Home prices continue to skyrocket and there seem to be very few speed bumps out there that can slow down price appreciation.
On Thursday, The National Association Realtors said that the national median existing single-family home price rose 14.9% on a year-over-year basis, to $315,900. These price increases are almost caused exclusively by record low levels of inventory.
New data from Redfin highlights the impact low inventory is having on prices. On Friday, Redfin reported that 55.9% of “offers for homes faced bidding wars in January, up from a revised rate of 52.5% in December. It marks the ninth consecutive month in which more than half of home offers written by Redfin agents faced competition.”

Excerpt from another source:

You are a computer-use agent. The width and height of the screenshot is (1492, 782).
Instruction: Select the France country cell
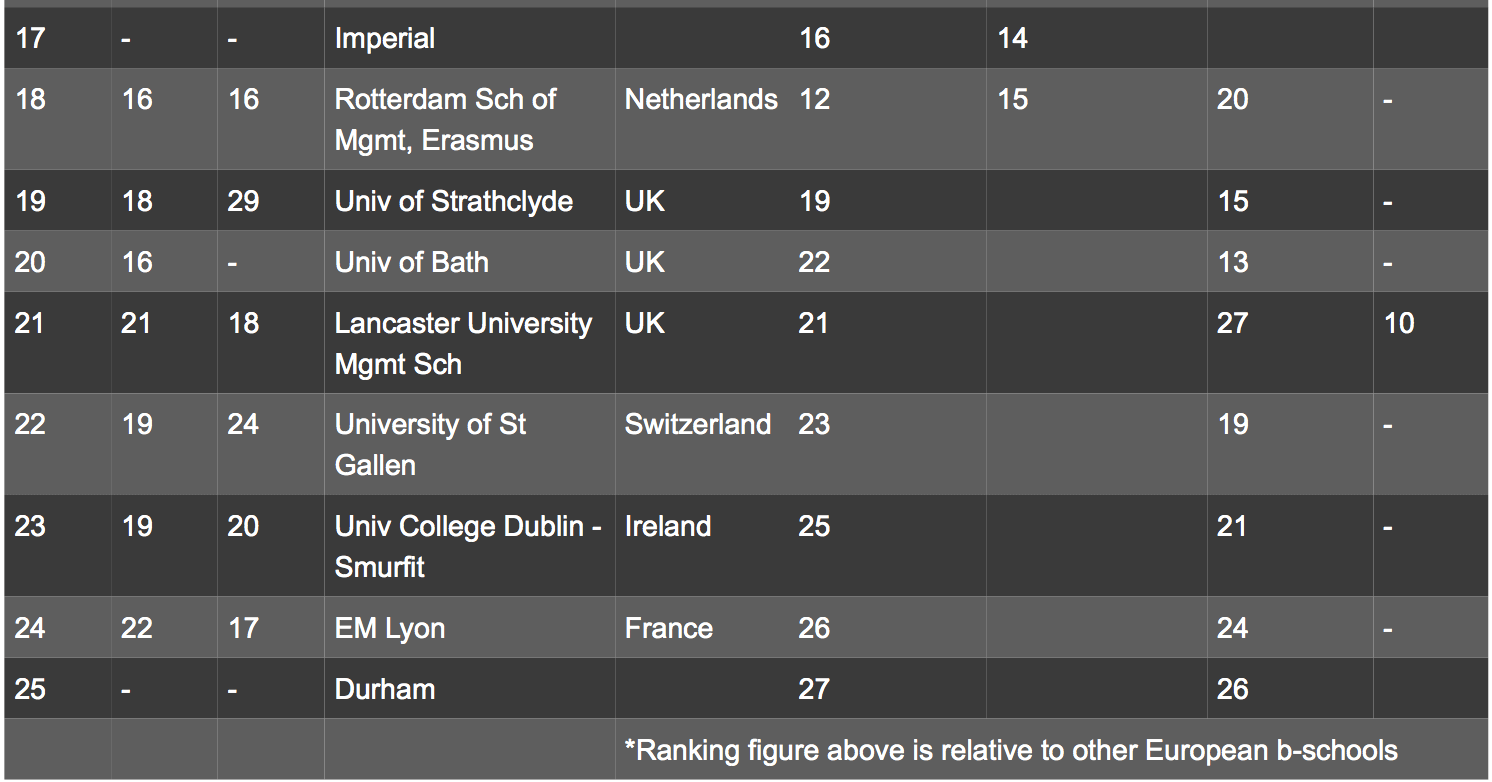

The good news is the Census Bureau reported in late January that construction starts jumped in December especially for single-family, “Single-family homebuilding, the largest share of the housing market, soared 12.0%”
The bad news is on the multi-family front. Not only is multi-family down year-over according to the latest census data, but 2021 is not looking hopeful. Robert Dietz, NAHB Chief Economist, said in a statement that the sector is facing stiff headwinds, “Shortages and delays in obtaining building materials, rising lumber and OSB prices, labor shortages and a more ominous regulatory climate will aggravate affordability woes and delay delivery times.”
Complicating matter more is the inflating costs of new construction. Lumber prices are skyrocketing. The price of lumber hit a record high last week and is up more than 170% over the past 10 months. The NAHB is now asking President Biden for help. NAHB Chairman Chuck Fowke, said in a statement, “NAHB is urging President Biden and Congress to help mitigate this growing threat to housing and the economy by urging domestic lumber producers to ramp up production to ease growing shortages and to make it a priority to end tariffs on Canadian lumber shipments into the U.S. that are exacerbating unprecedented price volatility in the lumber market.”
Housing affordability is becoming a bigger issue every week. Even with raising rates, a stabilizing and growing economy could entice more people to buy. With demand unlikely to fall significantly the only solution is on the supply side. Build, baby, build. Even with higher lumber costs.